_TASK TO COMPLETE:_ Please transcribe exactly the lines from the line holding "The width and height of the screenshot is (582, 893)." through the end of the data below, and skip any pictures.

_DATA:_
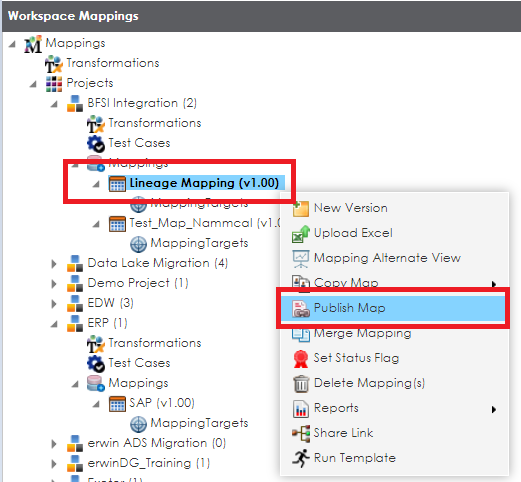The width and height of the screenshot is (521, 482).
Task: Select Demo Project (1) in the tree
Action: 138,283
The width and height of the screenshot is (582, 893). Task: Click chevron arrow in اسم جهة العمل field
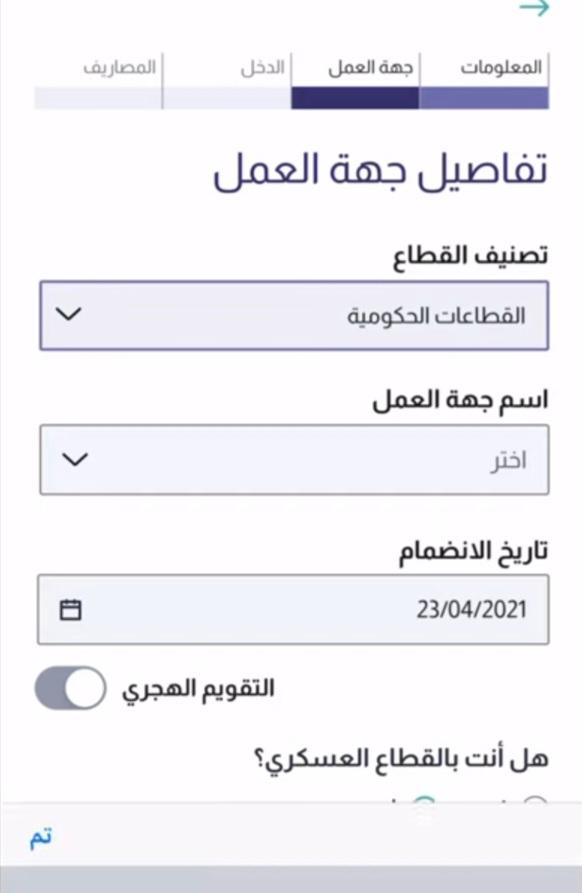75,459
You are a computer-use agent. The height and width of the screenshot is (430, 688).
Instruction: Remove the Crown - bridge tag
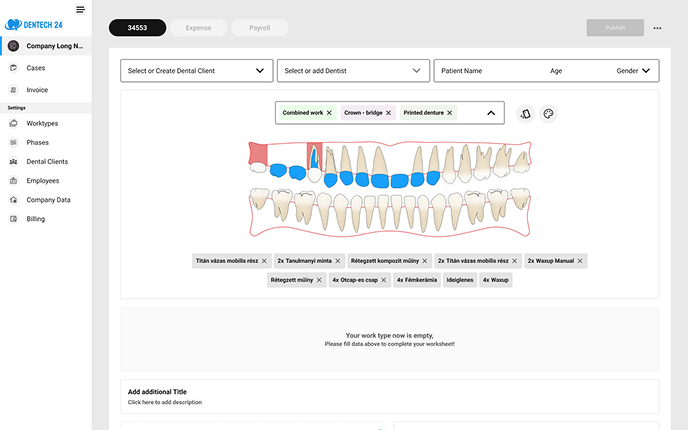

_ANSWER TO THE EXERCISE:_
The width and height of the screenshot is (582, 893). Task: Click chevron arrow in اسم جهة العمل field
75,459
You are a computer-use agent. The height and width of the screenshot is (430, 688).
Instruction: Remove the Crown - bridge tag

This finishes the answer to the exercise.